Stored data
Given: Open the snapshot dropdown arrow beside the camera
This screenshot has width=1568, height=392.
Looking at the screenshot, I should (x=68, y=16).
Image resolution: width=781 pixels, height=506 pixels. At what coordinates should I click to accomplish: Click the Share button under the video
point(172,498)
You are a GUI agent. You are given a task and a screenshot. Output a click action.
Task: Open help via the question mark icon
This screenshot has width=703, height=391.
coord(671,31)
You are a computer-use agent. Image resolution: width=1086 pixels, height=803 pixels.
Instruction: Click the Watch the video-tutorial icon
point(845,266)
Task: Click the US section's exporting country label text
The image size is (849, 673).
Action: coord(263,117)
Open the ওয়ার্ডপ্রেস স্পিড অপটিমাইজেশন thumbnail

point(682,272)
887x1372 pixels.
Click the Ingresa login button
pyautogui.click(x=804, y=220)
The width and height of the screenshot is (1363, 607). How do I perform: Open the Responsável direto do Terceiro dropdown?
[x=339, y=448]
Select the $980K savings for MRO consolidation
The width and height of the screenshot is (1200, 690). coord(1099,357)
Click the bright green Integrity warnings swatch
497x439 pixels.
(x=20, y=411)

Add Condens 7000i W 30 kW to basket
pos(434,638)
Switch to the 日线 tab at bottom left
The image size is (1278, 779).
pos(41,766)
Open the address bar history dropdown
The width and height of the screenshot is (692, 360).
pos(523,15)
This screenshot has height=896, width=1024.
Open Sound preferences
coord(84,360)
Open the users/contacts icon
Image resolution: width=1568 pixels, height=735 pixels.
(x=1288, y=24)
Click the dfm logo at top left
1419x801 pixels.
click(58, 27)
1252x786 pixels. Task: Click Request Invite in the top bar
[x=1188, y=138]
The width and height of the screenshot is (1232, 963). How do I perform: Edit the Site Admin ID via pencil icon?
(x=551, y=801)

What you have to do
From the first line to the last, retype the records exactly.

Result
Given: Open the snapshot dropdown arrow beside the camera
This screenshot has width=1568, height=392.
Looking at the screenshot, I should (x=68, y=16).
Image resolution: width=781 pixels, height=506 pixels. At what coordinates should I click to accomplish: Click the Share button under the video
point(172,498)
You are a GUI agent. You are given a task and a screenshot. Output a click action.
Task: Open help via the question mark icon
This screenshot has width=703, height=391.
coord(671,31)
You are a computer-use agent. Image resolution: width=1086 pixels, height=803 pixels.
Instruction: Click the Watch the video-tutorial icon
point(845,266)
Task: Click the US section's exporting country label text
The image size is (849, 673).
Action: coord(263,117)
Open the ওয়ার্ডপ্রেস স্পিড অপটিমাইজেশন thumbnail

point(682,272)
887x1372 pixels.
Click the Ingresa login button
pyautogui.click(x=804, y=220)
The width and height of the screenshot is (1363, 607). How do I perform: Open the Responsável direto do Terceiro dropdown?
[x=339, y=448]
Select the $980K savings for MRO consolidation
The width and height of the screenshot is (1200, 690). coord(1099,357)
Click the bright green Integrity warnings swatch
497x439 pixels.
(x=20, y=411)

Add Condens 7000i W 30 kW to basket
pos(434,638)
Switch to the 日线 tab at bottom left
The image size is (1278, 779).
pos(41,766)
Open the address bar history dropdown
The width and height of the screenshot is (692, 360).
pos(523,15)
This screenshot has height=896, width=1024.
Open Sound preferences
coord(84,360)
Open the users/contacts icon
Image resolution: width=1568 pixels, height=735 pixels.
(x=1288, y=24)
Click the dfm logo at top left
1419x801 pixels.
click(58, 27)
1252x786 pixels. Task: Click Request Invite in the top bar
[x=1188, y=138]
The width and height of the screenshot is (1232, 963). How do I perform: Edit the Site Admin ID via pencil icon?
(x=551, y=801)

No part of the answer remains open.